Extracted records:
● ● ●
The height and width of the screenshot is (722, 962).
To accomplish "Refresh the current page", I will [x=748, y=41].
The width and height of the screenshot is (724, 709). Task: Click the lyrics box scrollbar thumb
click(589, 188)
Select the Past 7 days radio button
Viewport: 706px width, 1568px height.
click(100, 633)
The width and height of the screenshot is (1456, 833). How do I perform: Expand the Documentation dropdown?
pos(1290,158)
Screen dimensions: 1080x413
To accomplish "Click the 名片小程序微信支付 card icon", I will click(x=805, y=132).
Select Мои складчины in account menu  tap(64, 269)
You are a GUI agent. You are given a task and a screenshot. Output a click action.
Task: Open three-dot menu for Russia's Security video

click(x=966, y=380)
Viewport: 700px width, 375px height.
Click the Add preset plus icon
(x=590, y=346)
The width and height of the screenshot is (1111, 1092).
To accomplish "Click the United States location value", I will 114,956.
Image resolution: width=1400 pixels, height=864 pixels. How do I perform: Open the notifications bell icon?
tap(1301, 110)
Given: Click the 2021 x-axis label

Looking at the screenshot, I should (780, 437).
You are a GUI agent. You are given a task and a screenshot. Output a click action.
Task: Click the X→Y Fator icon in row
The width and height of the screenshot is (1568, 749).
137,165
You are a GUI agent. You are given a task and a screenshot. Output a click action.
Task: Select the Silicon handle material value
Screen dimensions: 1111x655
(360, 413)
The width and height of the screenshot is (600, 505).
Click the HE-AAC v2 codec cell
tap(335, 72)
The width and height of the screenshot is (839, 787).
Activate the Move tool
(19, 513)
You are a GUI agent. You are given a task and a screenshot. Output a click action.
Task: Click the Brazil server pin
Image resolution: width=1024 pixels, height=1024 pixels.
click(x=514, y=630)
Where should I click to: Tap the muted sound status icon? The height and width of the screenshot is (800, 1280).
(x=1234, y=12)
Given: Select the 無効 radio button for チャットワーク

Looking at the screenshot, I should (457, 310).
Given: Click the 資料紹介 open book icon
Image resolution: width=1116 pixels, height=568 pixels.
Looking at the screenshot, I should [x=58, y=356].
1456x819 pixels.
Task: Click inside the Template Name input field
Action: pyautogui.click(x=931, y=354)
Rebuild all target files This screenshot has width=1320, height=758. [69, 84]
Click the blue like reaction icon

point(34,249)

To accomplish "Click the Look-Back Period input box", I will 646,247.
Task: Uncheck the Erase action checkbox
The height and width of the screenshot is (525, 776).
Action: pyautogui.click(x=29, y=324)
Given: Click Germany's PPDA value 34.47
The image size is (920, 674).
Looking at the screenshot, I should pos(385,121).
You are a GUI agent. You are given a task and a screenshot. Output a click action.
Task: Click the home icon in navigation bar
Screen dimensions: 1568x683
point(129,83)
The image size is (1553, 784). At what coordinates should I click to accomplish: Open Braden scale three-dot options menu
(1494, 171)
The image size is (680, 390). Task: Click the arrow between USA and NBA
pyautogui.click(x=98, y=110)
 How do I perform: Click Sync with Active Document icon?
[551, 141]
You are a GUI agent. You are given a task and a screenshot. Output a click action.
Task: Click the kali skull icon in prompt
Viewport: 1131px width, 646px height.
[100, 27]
● ● ●
### Assignment:
An exact copy of every entry is what's needed, so retype them all.

### Output for this exercise:
The height and width of the screenshot is (722, 962).
To accomplish "Refresh the current page", I will [x=748, y=41].
The width and height of the screenshot is (724, 709). Task: Click the lyrics box scrollbar thumb
click(589, 188)
Select the Past 7 days radio button
Viewport: 706px width, 1568px height.
click(100, 633)
The width and height of the screenshot is (1456, 833). How do I perform: Expand the Documentation dropdown?
pos(1290,158)
Screen dimensions: 1080x413
To accomplish "Click the 名片小程序微信支付 card icon", I will click(x=805, y=132).
Select Мои складчины in account menu  tap(64, 269)
You are a GUI agent. You are given a task and a screenshot. Output a click action.
Task: Open three-dot menu for Russia's Security video

click(x=966, y=380)
Viewport: 700px width, 375px height.
Click the Add preset plus icon
(x=590, y=346)
The width and height of the screenshot is (1111, 1092).
To accomplish "Click the United States location value", I will 114,956.
Image resolution: width=1400 pixels, height=864 pixels. How do I perform: Open the notifications bell icon?
tap(1301, 110)
Given: Click the 2021 x-axis label

Looking at the screenshot, I should (780, 437).
You are a GUI agent. You are given a task and a screenshot. Output a click action.
Task: Click the X→Y Fator icon in row
The width and height of the screenshot is (1568, 749).
137,165
You are a GUI agent. You are given a task and a screenshot. Output a click action.
Task: Select the Silicon handle material value
Screen dimensions: 1111x655
(360, 413)
The width and height of the screenshot is (600, 505).
Click the HE-AAC v2 codec cell
tap(335, 72)
The width and height of the screenshot is (839, 787).
Activate the Move tool
(19, 513)
You are a GUI agent. You are given a task and a screenshot. Output a click action.
Task: Click the Brazil server pin
Image resolution: width=1024 pixels, height=1024 pixels.
click(x=514, y=630)
Where should I click to: Tap the muted sound status icon? The height and width of the screenshot is (800, 1280).
(x=1234, y=12)
Given: Select the 無効 radio button for チャットワーク

Looking at the screenshot, I should (457, 310).
Given: Click the 資料紹介 open book icon
Image resolution: width=1116 pixels, height=568 pixels.
Looking at the screenshot, I should [x=58, y=356].
1456x819 pixels.
Task: Click inside the Template Name input field
Action: pyautogui.click(x=931, y=354)
Rebuild all target files This screenshot has width=1320, height=758. [69, 84]
Click the blue like reaction icon

point(34,249)

To accomplish "Click the Look-Back Period input box", I will 646,247.
Task: Uncheck the Erase action checkbox
The height and width of the screenshot is (525, 776).
Action: pyautogui.click(x=29, y=324)
Given: Click Germany's PPDA value 34.47
The image size is (920, 674).
Looking at the screenshot, I should pos(385,121).
You are a GUI agent. You are given a task and a screenshot. Output a click action.
Task: Click the home icon in navigation bar
Screen dimensions: 1568x683
point(129,83)
The image size is (1553, 784). At what coordinates should I click to accomplish: Open Braden scale three-dot options menu
(1494, 171)
The image size is (680, 390). Task: Click the arrow between USA and NBA
pyautogui.click(x=98, y=110)
 How do I perform: Click Sync with Active Document icon?
[551, 141]
You are a GUI agent. You are given a task and a screenshot. Output a click action.
Task: Click the kali skull icon in prompt
Viewport: 1131px width, 646px height.
[100, 27]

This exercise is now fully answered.